Santa Messa di Natale alla Fondazione ‘Giovanni Paolo II’ con l’Arcivescovo GianCarlo Maria Bregantini
Molto toccante e sentita la Santa Messa di Natale alla Fondazione “Giovanni Paolo II” celebrata da Sua Ecc.za Rev.ma Mons. GianCarlo Maria Bregantini – Arcivescovo Metropolita di Campobasso Bojano. Il presule ha rivolto parole di incoraggiamento, soprattutto ai pazienti che dovranno trascorrere le festività in ospedale. “Viva la Cattolica, Viva la Fondazione…” l’esortazione finale del Pastore che, ancora una volta, conferma l’apprezzamento per il lavoro svolto da tutto il personale. Mario Zappia, Direttore Generale, ha ringraziato Monsignor Bregantini, per la sua vicinanza umana e spirituale.

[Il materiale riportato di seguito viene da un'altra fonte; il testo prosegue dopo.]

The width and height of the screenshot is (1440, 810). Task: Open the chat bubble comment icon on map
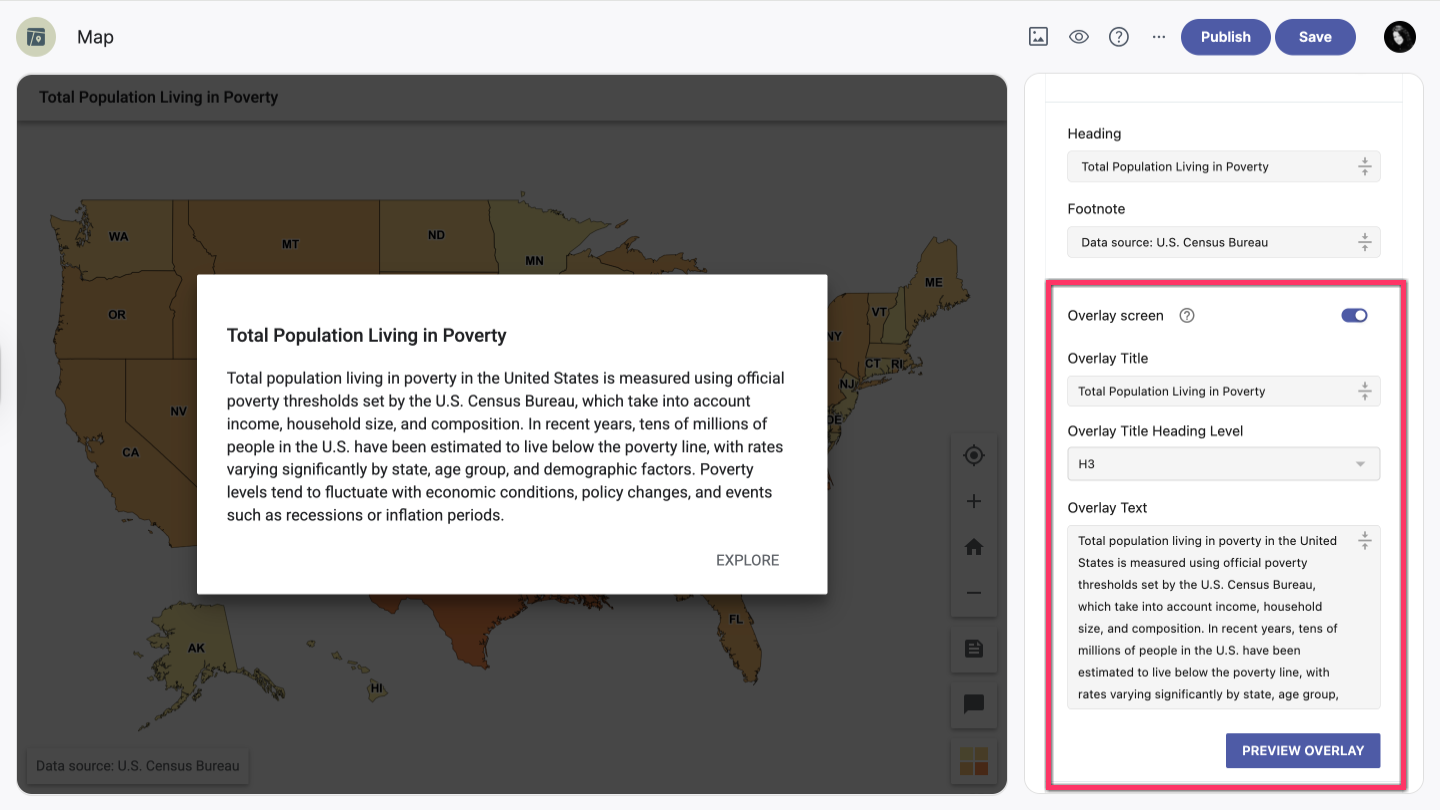click(974, 704)
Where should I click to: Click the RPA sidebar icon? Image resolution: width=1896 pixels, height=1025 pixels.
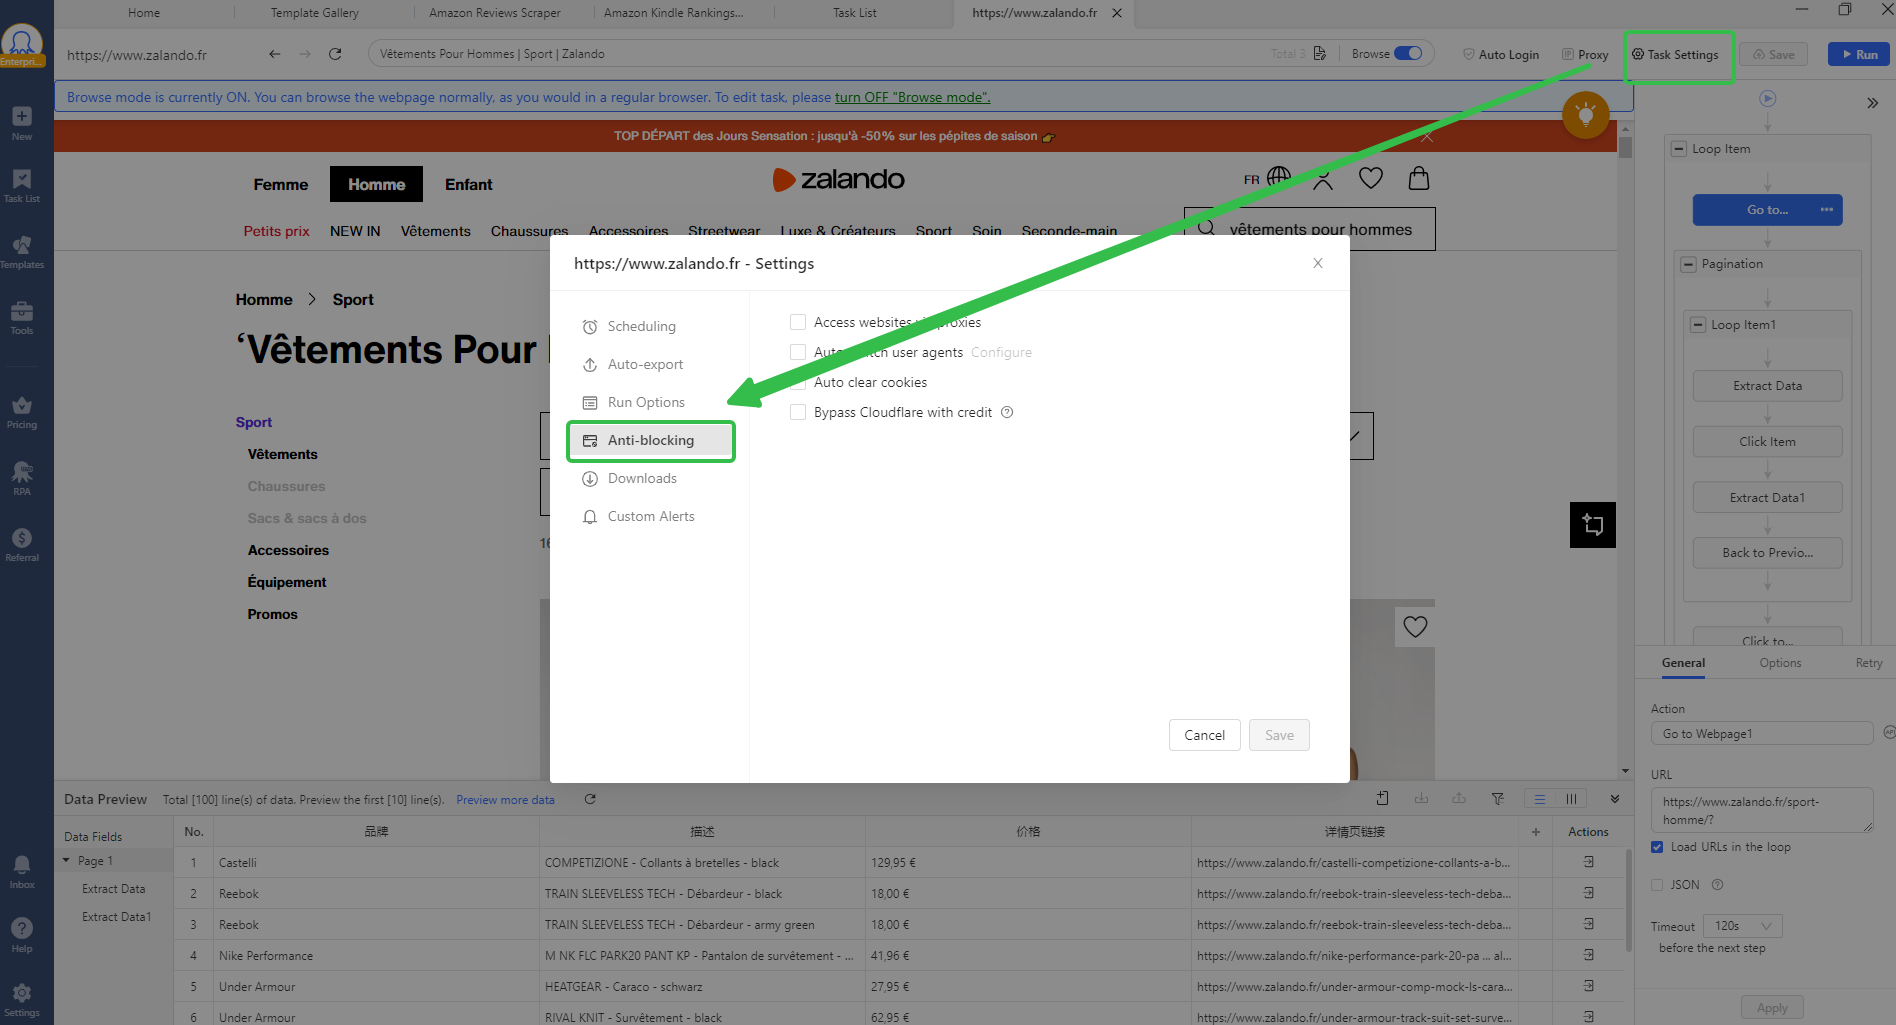click(22, 477)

La Celebrazione Eucaristica Natalizia è un momento cruciale per la Fondazione “Giovanni Paolo II”, è un’occasione da vivere insieme in comunione umana e spirituale. Il Santo Natale, l’incarnazione di Cristo nella storia, costituisce il fondamento dell’ identificazione di Gesù con tutte le situazioni umane di sofferenza e di bisogno (cf Mt 25,31-46: «Io ho avuto fame… ho avuto sete… ero forestiero… ero malato… ero carcerato…») che impegna ogni credente a cercare e riconoscere in qualche modo il suo volto in quello di ogni essere umano, La celebrazione è un momento importante soprattutto per i pazienti ricoverati, che hanno avuto l’occasione di vivere un momento intenso di Comunione fraterna e di preghiera.

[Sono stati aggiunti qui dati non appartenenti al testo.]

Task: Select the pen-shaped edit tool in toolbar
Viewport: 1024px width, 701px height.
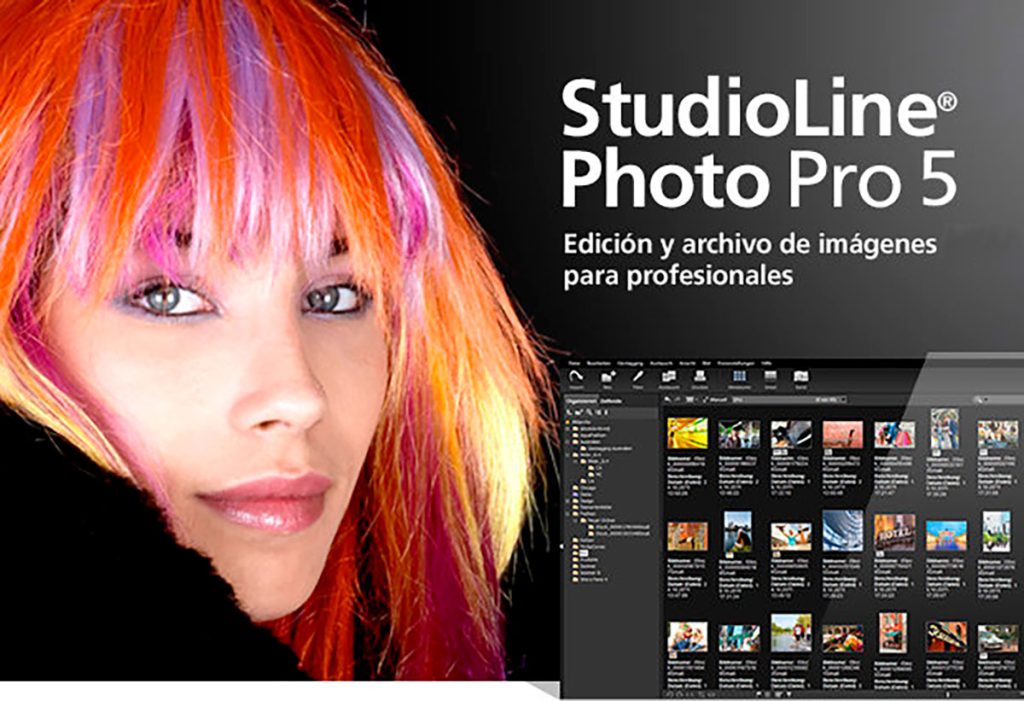Action: coord(638,376)
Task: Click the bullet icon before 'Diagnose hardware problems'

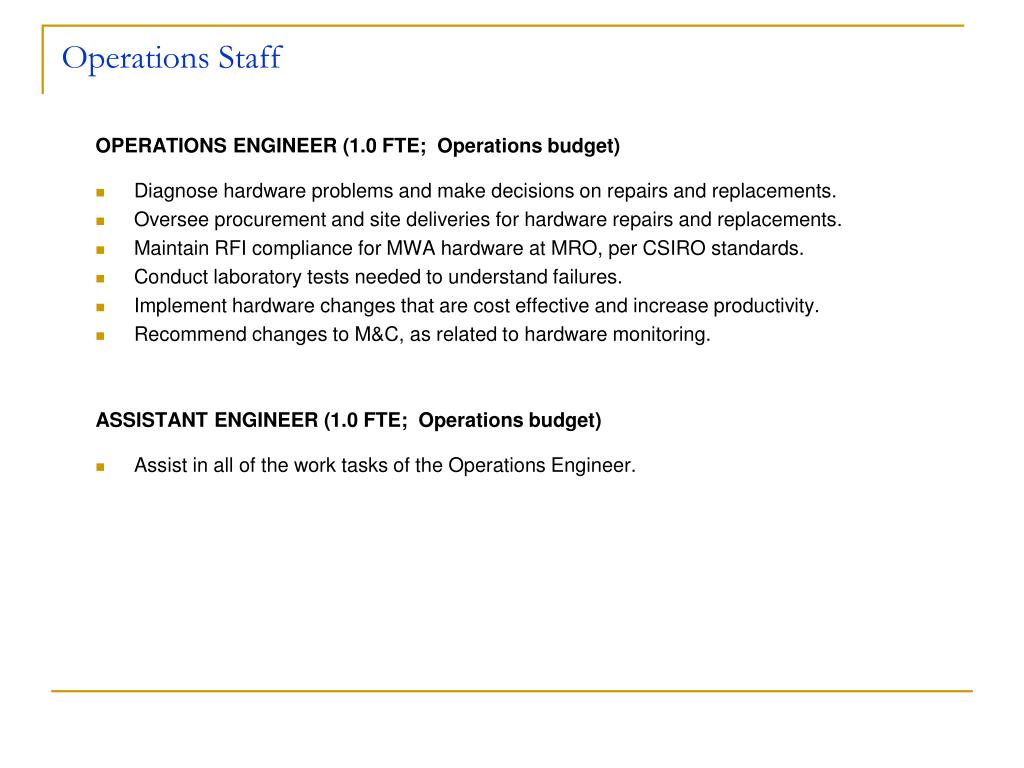Action: (100, 192)
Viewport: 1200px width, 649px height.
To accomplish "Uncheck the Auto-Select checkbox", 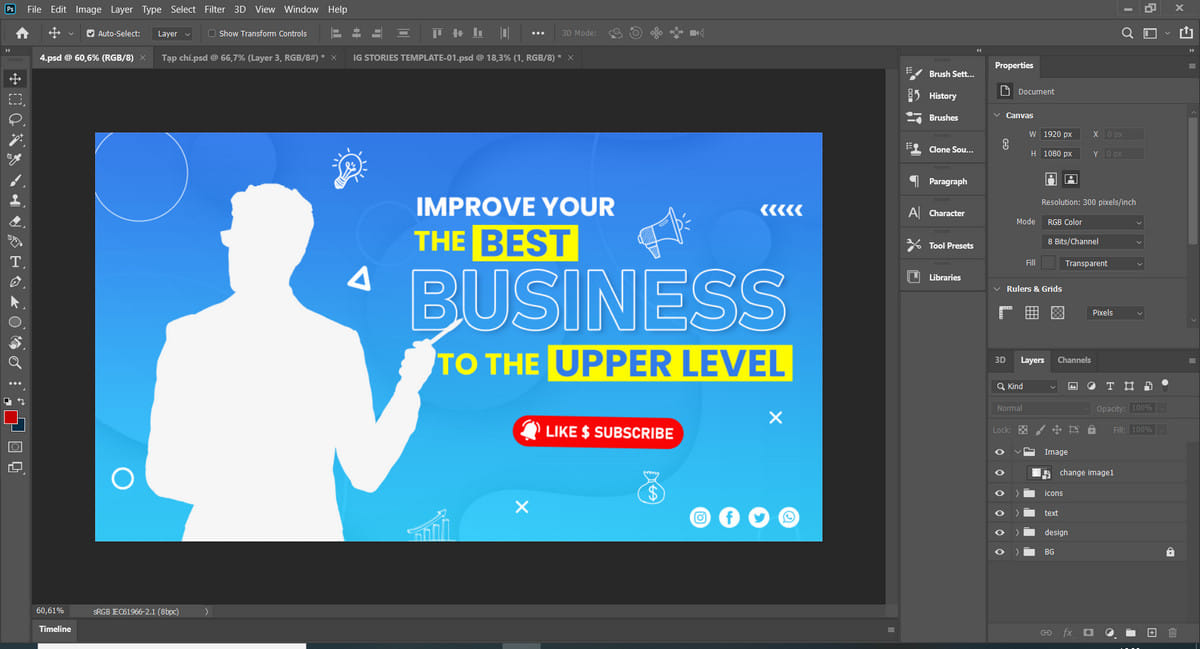I will [x=90, y=33].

Per spiegare il significato di queste celebrazioni e più generale della missione dell’Università Cattolica, non possono esserci parole più efficaci di quelle del fondatore dell’ateneo del Sacro Cuore, Padre Agostino Gemelli, il quale affermava «Per esercitare la medicina, non basta avere la conoscenza dei procedimenti tecnici che occorre impiegare, occorre essere uomini nel senso più pieno della parola, perché le creature che noi curiamo sono esse, alla lor volta, creature umane che hanno bisogno della nostra opera di uomini». E poi osserva: «Noi medici cattolici dobbiamo dare la dimostrazione, con il fatto della testimonianza della nostra vita, della bellezza della fede alla quale noi crediamo; non ci si chiedono né eroismi né affermazioni eccezionali, ma la dimostrazione, al letto dell’ammalato, dalla quale risulta che noi consideriamo la creatura che noi curiamo come creatura di Dio, come un fratello, che curiamo perciò come un fratello che ha bisogno della nostra opera, del nostro zelo».